Sunday, December 29, 2013

Over the Foothills


 This was begun during my residency at Brush Creek Ranch in May of 2012. It used to be bigger. During our rainy orientation tour of the ranch, I saw a huge stand of bare cottonwoods that I wanted to paint. Once I could, I pulled out a giant sheet of Yupo and began with watercolors. With a vista, I usually give the sky some intense attention early, knowing it will set the emotional tone of the painting. That went well but those trees resisted all my efforts. With just two weeks to paint in  Wyoming, I set it aside and did a lot of smaller pieces. So a year and a half later now, I cut the painting down saving my 'good' sky, sealed it with varnish, then made a new landscape beneath the clouds in oil paints. This does capture the no-nonsense austerity of the late winter environment I experienced there.
watercolor and oils on Yupo [plastic paper] 12x34


work in my studio

Monday, August 26, 2013

Fumarole

It`s estimated there are around 4,000 fumaroles in Yellowstone National Park.

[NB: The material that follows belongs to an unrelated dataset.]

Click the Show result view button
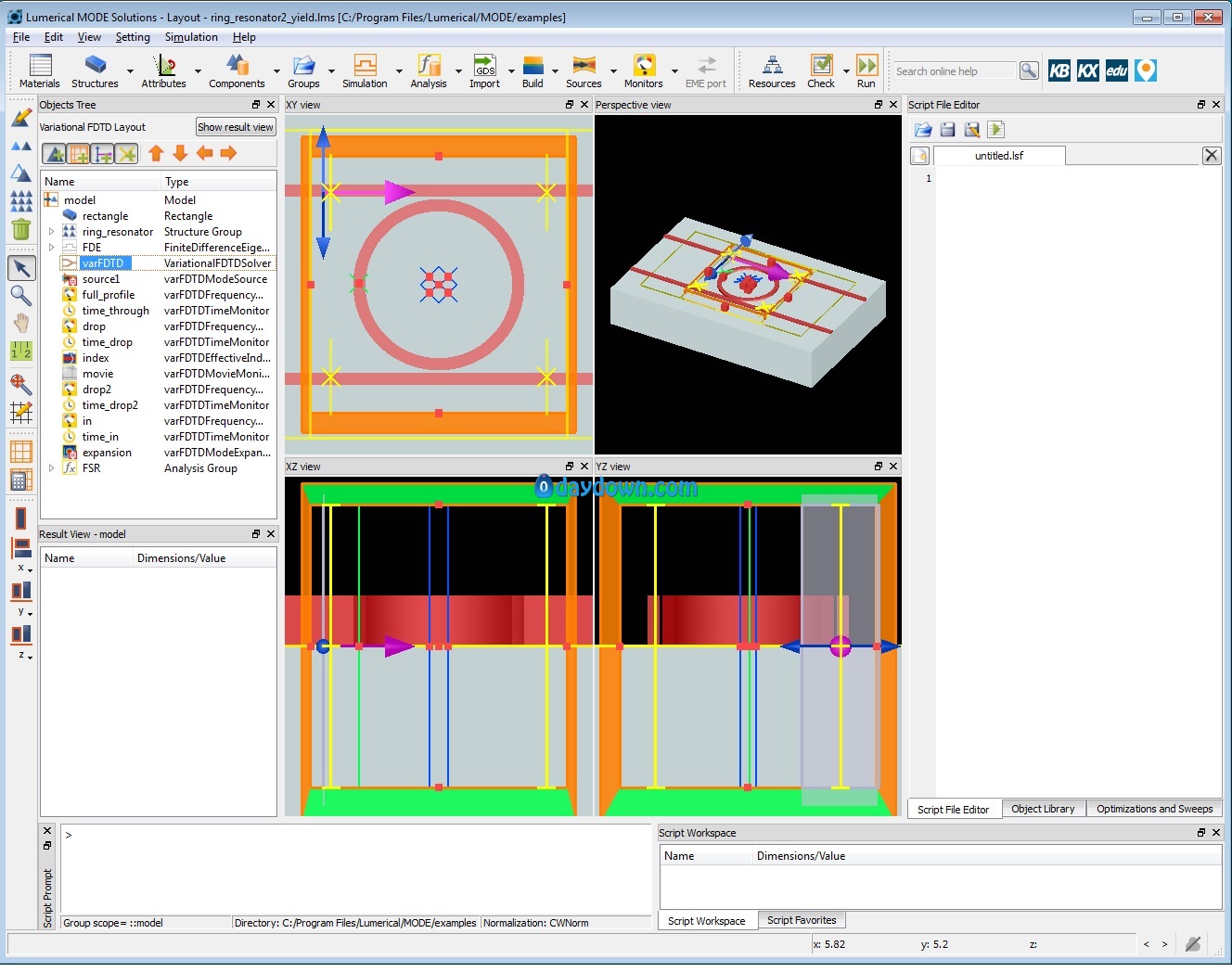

Most of the ones I saw were in concentrations of geothermal pools. Once though, I was walking along a creek and came upon a singular vent shooting steam into the air just a few feet away from the cold flowing water. From an elevated view one can see them steaming all across the landscape. In places, the heat can be felt through the soles of your shoes. It is eerie and humbling to feel the inert earth itself quite alive and in motion.
watermedia on Yupo 6.5x7.5


White Bird Show
Waterworks Show

Portland Open Studios Tour [Oct]

Wednesday, November 28, 2012

Brush Creek

When I arrived at the ranch on May 1, the cottonwood and aspen groves along the creek were still mostly dormant. A Rocky Mountain winter takes a long time to let go. This particular place looked like it flooded repeatedly. There were rocks strewn about, broken trees and lots of dead vegetative stuff in heaps. It looked like a bone yard. But cottonwoods, despite their relatively short messy lives, are genuinely majestic. In the two weeks I was there, this circle of trees came alive! High above the chaos on the meadow beneath them, the branches sprouted tender new leaves and the atmosphere became ethereal.